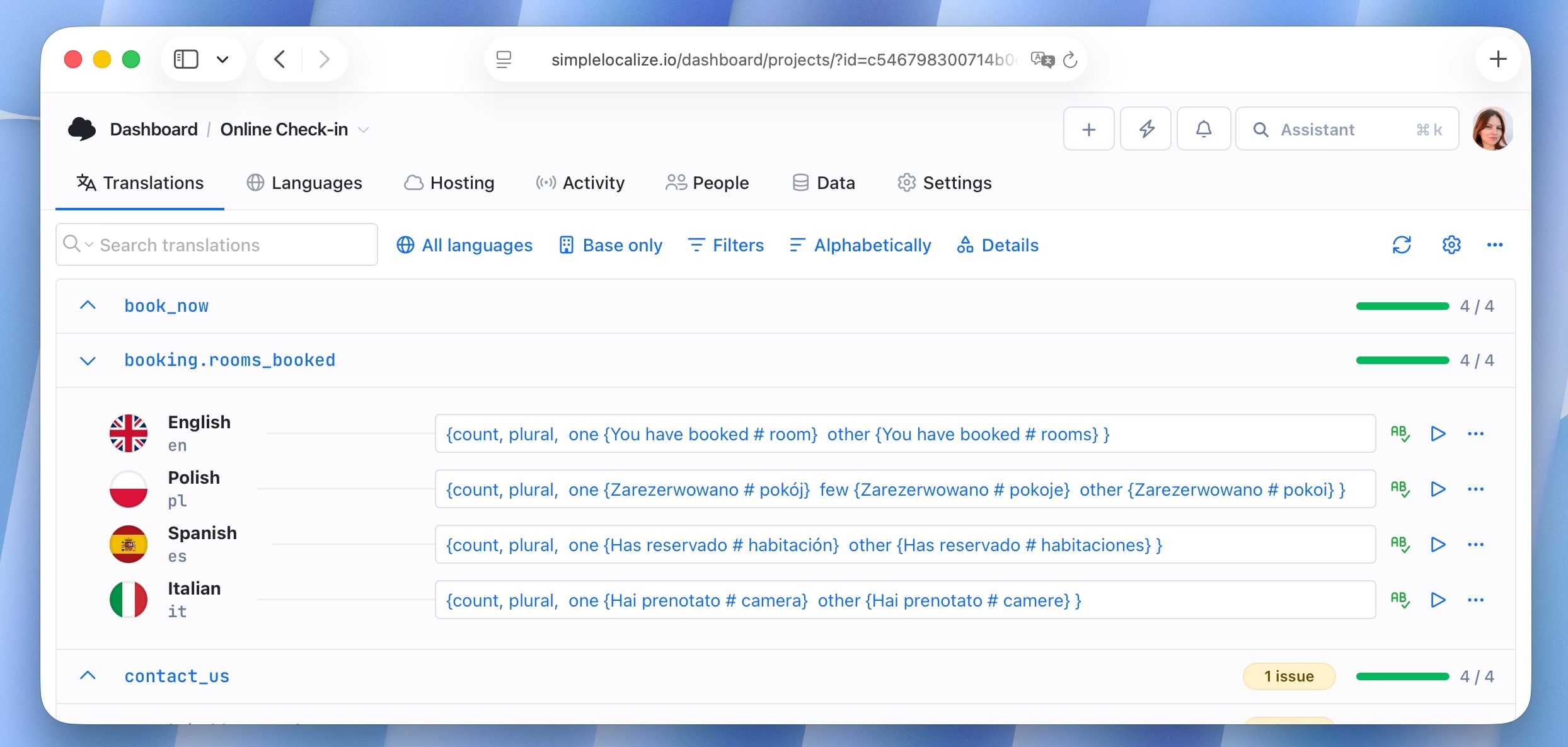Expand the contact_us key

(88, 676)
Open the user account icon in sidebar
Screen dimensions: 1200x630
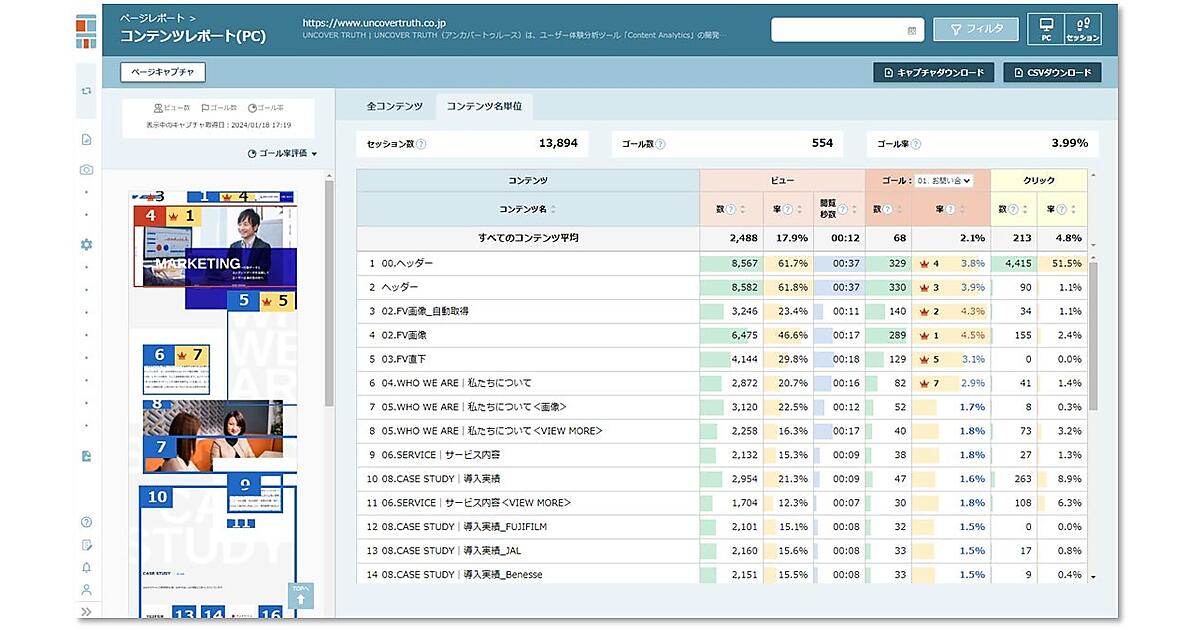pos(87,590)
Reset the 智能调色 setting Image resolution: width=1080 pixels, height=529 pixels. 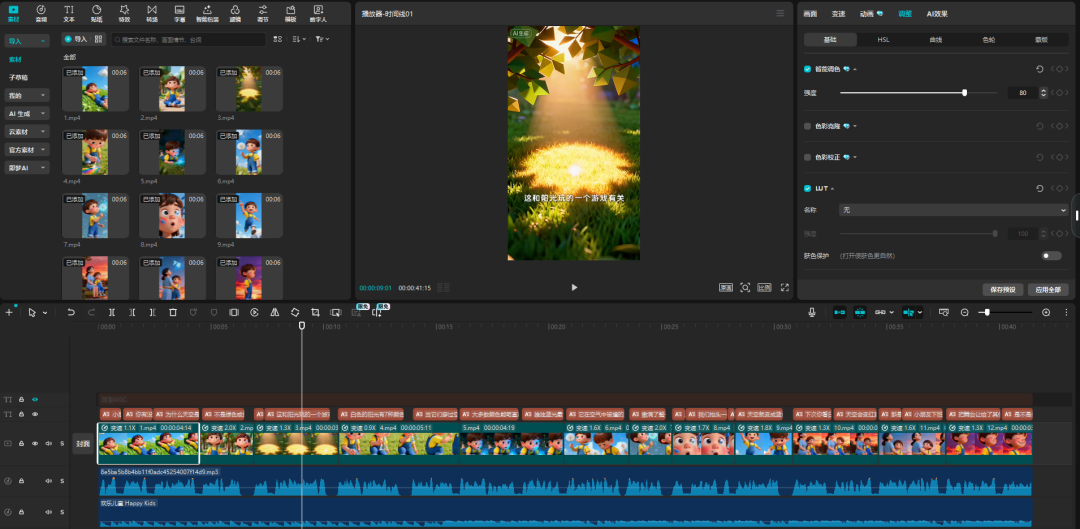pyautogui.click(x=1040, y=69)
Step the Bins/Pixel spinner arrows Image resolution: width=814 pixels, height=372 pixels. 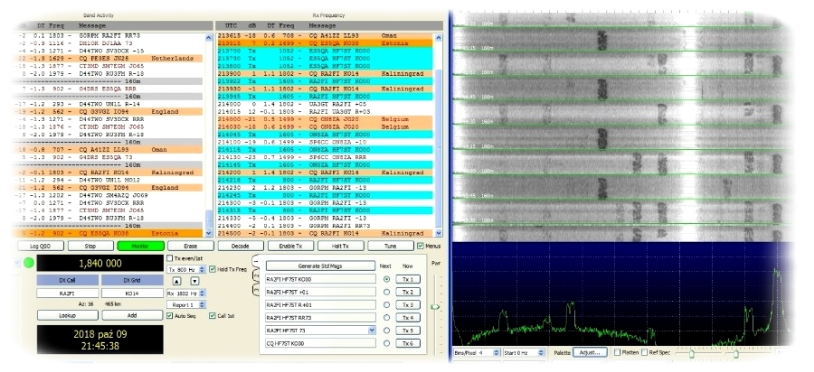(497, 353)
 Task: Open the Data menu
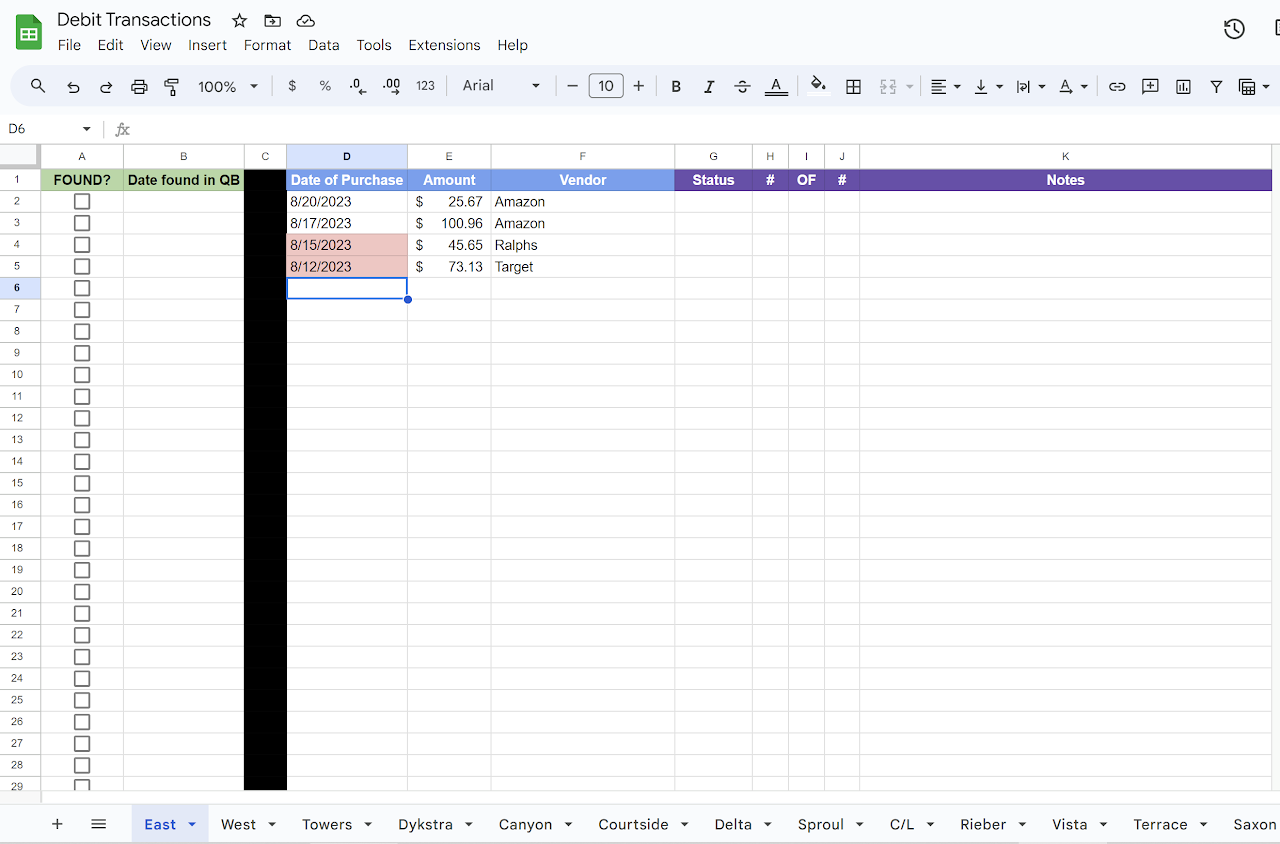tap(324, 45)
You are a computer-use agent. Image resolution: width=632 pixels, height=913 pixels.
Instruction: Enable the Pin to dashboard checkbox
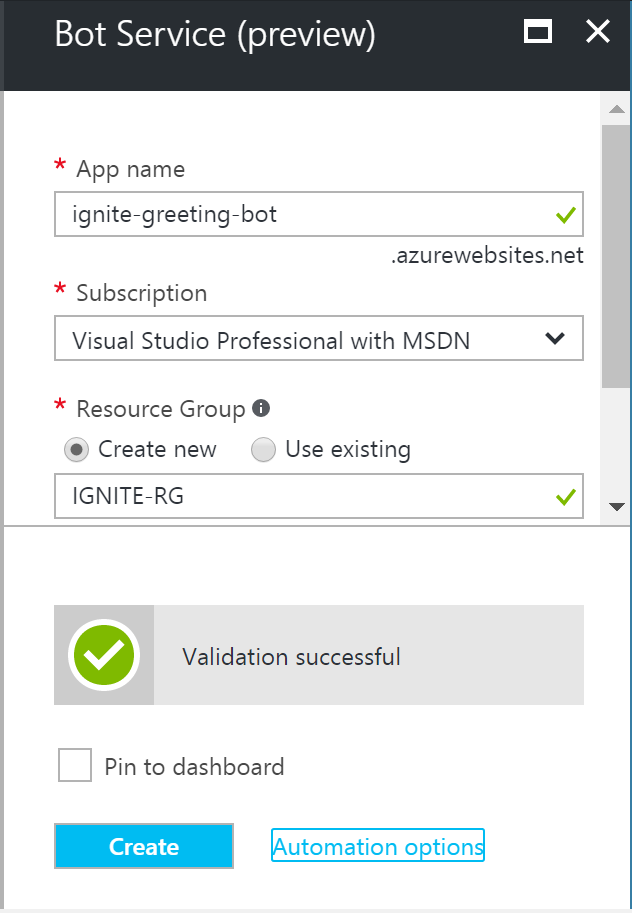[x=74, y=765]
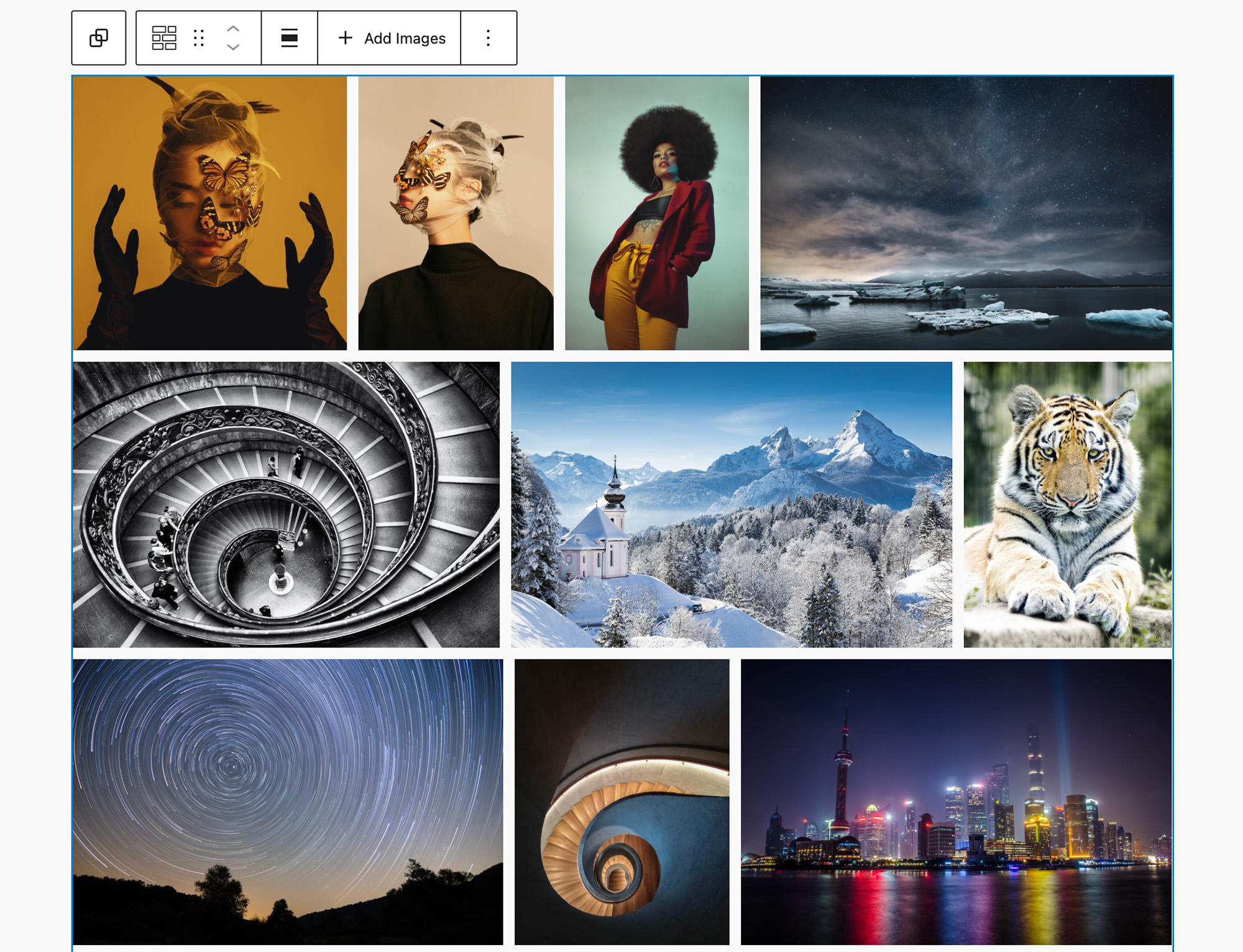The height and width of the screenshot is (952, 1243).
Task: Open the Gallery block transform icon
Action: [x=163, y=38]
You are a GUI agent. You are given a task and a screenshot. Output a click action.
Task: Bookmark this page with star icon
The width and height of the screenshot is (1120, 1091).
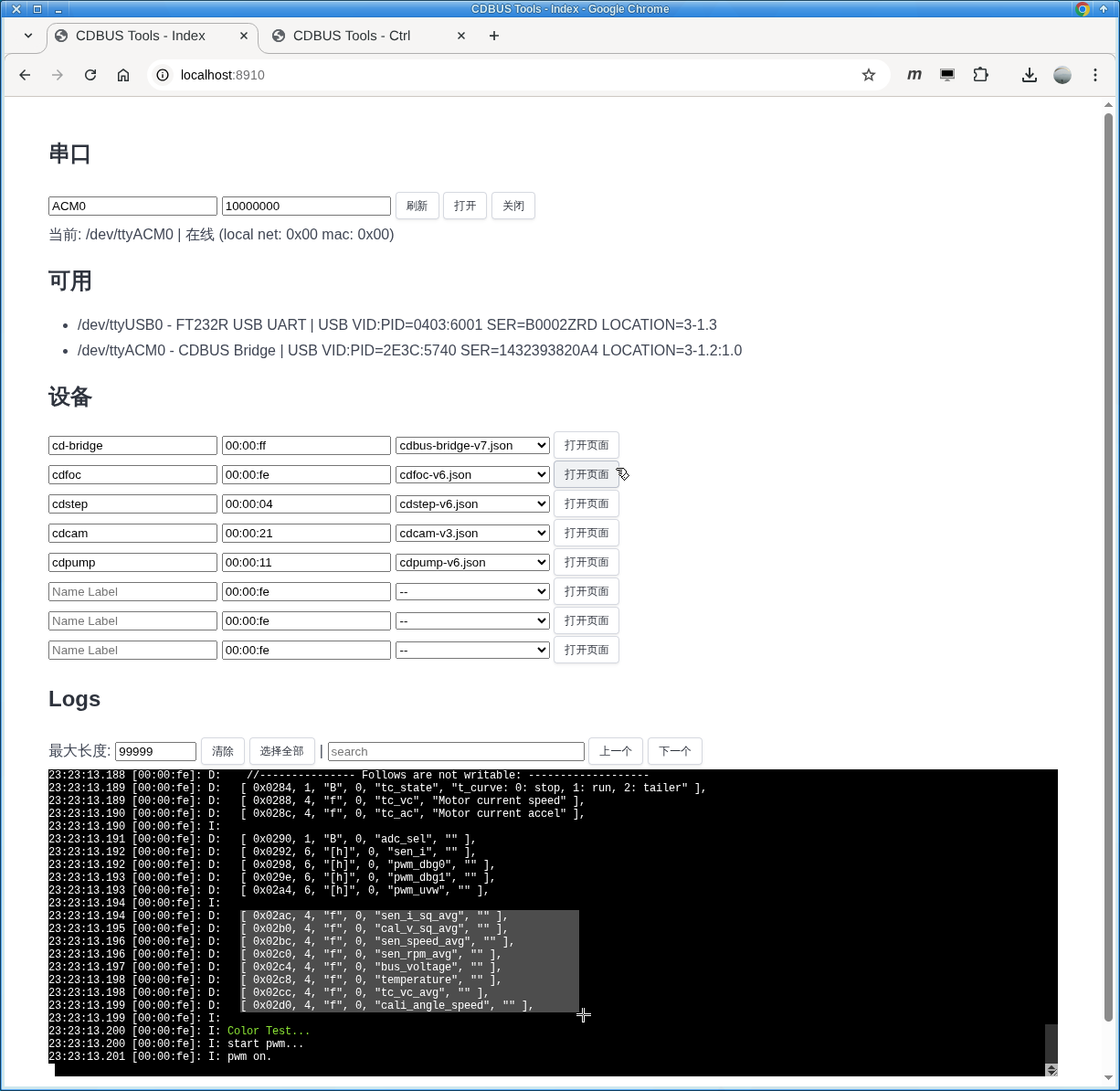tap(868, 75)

● What to work on
Replace "screenshot" with "screen capture" in the lines from the line with "You are a GUI" through the end of the lines, and give those lines again with nothing else changed. Leave the pictures out of the answer.

● Result for this task
You are a GUI agent. You are given a task and a screen capture. Output a click action.
Task: Bookmark this page with star icon
The width and height of the screen capture is (1120, 1091).
tap(868, 75)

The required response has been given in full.